- _Data shown_:
........
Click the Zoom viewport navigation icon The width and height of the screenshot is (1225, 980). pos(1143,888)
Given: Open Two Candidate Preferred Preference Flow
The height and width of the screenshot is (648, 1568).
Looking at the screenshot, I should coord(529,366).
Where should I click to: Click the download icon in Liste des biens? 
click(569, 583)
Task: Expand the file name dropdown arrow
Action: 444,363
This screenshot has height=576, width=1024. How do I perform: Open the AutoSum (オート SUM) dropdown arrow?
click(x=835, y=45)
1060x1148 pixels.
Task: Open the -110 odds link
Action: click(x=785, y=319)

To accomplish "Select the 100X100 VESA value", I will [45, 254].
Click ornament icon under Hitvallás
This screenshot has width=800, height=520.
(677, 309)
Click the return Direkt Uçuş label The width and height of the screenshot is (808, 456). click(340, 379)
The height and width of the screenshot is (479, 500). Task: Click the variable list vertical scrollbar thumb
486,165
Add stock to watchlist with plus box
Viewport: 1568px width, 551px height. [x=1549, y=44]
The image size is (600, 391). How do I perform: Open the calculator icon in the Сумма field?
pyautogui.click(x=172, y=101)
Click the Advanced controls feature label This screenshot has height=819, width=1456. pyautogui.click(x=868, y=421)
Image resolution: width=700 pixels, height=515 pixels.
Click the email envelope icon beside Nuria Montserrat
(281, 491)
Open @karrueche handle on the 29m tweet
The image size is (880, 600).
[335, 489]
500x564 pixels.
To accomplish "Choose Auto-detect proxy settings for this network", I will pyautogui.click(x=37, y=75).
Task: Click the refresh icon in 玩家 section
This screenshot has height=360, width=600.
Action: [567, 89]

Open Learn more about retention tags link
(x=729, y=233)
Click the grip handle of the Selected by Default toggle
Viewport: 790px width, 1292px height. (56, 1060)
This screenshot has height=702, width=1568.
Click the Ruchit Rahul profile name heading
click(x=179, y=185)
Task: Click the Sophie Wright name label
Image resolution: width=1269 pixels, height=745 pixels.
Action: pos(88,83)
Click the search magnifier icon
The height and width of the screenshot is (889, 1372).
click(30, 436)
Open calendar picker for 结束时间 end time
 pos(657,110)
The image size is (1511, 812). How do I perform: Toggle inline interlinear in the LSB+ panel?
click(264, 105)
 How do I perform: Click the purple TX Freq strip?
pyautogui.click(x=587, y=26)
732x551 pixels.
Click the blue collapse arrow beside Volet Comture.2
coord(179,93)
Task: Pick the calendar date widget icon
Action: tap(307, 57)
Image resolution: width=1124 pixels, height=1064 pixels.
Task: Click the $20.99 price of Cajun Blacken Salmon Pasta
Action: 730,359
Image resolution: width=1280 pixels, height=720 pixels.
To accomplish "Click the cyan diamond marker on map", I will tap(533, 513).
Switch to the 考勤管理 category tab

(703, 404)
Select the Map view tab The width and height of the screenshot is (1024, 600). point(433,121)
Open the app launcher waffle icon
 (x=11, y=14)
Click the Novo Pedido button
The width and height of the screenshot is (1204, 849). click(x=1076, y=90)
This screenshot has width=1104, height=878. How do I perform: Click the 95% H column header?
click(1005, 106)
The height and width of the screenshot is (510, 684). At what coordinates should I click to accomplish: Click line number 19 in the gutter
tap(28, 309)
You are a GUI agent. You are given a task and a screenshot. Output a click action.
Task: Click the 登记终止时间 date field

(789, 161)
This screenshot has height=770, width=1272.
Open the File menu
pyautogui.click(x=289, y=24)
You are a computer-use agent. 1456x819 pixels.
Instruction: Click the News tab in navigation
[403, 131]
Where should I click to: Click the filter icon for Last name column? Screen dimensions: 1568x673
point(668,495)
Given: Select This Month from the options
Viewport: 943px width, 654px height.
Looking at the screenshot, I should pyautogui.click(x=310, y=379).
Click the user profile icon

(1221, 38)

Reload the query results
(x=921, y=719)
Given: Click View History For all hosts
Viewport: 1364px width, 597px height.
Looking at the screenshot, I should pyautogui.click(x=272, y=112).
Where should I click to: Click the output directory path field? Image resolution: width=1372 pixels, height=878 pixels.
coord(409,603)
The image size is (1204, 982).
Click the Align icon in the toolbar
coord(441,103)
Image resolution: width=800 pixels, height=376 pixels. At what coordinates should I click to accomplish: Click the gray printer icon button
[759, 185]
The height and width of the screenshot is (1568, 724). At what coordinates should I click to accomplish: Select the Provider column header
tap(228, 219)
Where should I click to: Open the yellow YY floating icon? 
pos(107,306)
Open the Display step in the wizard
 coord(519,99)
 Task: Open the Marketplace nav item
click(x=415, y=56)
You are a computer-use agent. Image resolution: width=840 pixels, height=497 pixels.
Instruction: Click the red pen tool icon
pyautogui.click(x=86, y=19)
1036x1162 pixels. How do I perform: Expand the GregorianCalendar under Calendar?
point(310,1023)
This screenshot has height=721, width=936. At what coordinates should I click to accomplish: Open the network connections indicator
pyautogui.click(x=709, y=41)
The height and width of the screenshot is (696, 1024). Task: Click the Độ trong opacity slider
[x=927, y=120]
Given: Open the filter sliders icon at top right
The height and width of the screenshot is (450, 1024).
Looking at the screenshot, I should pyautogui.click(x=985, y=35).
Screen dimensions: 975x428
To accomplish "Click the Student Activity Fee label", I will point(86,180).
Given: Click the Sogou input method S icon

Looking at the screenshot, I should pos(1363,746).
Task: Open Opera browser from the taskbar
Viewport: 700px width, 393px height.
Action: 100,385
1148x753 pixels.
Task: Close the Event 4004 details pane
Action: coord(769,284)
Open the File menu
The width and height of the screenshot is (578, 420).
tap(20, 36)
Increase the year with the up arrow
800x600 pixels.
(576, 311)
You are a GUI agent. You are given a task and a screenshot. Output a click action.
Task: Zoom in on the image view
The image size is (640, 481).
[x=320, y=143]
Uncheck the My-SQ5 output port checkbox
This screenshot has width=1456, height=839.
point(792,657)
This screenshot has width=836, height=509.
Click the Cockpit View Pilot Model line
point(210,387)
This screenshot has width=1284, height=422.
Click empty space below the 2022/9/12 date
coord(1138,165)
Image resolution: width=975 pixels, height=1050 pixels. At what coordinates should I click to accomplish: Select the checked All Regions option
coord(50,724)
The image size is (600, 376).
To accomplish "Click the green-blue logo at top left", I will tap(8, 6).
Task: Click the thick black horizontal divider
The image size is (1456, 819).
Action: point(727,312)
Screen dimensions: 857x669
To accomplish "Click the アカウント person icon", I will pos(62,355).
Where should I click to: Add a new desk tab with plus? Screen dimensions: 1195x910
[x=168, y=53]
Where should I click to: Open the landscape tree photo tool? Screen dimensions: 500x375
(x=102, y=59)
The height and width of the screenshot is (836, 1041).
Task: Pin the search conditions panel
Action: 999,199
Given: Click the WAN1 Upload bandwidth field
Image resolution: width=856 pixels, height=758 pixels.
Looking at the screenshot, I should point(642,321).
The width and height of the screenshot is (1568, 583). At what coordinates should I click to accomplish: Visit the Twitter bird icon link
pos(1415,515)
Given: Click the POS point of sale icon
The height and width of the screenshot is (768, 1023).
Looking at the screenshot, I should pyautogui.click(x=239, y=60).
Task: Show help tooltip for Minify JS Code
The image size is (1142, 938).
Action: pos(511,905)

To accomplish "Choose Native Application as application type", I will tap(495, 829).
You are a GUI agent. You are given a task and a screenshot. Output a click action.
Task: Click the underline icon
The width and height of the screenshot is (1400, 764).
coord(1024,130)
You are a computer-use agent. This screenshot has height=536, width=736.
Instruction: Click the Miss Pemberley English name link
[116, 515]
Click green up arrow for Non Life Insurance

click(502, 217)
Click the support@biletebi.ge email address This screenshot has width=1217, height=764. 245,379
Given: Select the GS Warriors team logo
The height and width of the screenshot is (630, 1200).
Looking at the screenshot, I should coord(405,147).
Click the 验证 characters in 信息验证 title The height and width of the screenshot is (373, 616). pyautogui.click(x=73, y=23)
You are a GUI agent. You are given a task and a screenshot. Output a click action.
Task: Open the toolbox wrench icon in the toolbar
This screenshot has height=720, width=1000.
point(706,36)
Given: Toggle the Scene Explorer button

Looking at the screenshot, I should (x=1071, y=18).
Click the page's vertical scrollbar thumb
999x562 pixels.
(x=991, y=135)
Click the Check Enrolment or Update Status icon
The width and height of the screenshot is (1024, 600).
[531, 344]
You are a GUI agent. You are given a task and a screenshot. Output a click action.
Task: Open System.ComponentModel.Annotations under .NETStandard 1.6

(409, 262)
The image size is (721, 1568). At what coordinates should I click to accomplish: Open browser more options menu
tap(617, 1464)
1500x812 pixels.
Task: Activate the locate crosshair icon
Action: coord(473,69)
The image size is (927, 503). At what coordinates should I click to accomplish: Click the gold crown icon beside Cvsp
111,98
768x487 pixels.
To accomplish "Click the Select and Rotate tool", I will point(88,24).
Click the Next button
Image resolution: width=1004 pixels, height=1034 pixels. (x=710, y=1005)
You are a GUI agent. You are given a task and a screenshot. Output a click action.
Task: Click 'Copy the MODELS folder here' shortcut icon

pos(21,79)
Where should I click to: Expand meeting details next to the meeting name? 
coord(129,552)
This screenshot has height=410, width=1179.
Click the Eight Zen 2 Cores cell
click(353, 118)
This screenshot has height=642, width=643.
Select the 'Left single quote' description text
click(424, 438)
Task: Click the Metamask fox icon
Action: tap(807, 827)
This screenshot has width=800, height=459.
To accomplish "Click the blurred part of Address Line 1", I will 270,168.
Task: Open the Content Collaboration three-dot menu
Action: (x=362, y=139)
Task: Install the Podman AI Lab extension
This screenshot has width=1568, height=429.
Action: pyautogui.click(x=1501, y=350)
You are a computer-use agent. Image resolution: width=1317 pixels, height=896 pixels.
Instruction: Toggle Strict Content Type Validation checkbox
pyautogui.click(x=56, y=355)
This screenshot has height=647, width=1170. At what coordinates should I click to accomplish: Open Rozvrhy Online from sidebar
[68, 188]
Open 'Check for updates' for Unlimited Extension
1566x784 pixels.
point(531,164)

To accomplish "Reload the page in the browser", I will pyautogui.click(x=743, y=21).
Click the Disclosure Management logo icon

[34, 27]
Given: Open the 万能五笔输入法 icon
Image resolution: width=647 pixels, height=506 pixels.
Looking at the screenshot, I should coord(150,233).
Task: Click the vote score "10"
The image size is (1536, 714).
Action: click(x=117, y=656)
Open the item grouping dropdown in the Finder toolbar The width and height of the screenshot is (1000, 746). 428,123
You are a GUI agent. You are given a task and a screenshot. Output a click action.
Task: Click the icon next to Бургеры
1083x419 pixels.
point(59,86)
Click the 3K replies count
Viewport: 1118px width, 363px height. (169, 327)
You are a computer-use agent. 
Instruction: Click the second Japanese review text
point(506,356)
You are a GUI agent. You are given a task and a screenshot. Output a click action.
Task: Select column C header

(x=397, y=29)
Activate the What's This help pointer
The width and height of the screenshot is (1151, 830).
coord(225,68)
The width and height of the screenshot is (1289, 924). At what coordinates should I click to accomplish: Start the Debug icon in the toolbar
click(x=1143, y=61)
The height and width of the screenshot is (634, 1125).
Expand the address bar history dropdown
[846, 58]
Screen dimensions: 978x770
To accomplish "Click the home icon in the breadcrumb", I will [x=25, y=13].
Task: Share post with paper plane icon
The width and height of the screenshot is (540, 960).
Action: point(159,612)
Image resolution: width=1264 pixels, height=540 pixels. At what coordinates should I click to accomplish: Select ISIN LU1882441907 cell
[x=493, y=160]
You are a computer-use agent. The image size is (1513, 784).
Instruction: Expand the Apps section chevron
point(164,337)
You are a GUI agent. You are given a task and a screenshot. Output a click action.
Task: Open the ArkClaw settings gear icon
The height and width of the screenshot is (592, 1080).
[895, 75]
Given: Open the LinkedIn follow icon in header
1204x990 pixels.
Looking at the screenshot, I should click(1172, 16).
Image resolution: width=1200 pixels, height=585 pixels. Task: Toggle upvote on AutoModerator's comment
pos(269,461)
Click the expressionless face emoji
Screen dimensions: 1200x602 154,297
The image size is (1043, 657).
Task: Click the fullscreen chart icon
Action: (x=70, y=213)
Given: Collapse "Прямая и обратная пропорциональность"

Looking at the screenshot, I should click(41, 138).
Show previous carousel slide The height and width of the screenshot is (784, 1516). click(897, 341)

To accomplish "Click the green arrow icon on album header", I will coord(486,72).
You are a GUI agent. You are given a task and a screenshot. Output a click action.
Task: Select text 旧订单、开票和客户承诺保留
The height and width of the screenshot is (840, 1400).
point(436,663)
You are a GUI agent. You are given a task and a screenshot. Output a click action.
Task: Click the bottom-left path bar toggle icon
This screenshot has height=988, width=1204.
........
- _About this task_: Select every line of the records holding the string "label".

- _Result of the task_:
Click the return Direkt Uçuş label The width and height of the screenshot is (808, 456). click(340, 379)
Click the Advanced controls feature label This screenshot has height=819, width=1456. pyautogui.click(x=868, y=421)
Task: Click the Sophie Wright name label
To accomplish "Click the Student Activity Fee label", I will point(86,180).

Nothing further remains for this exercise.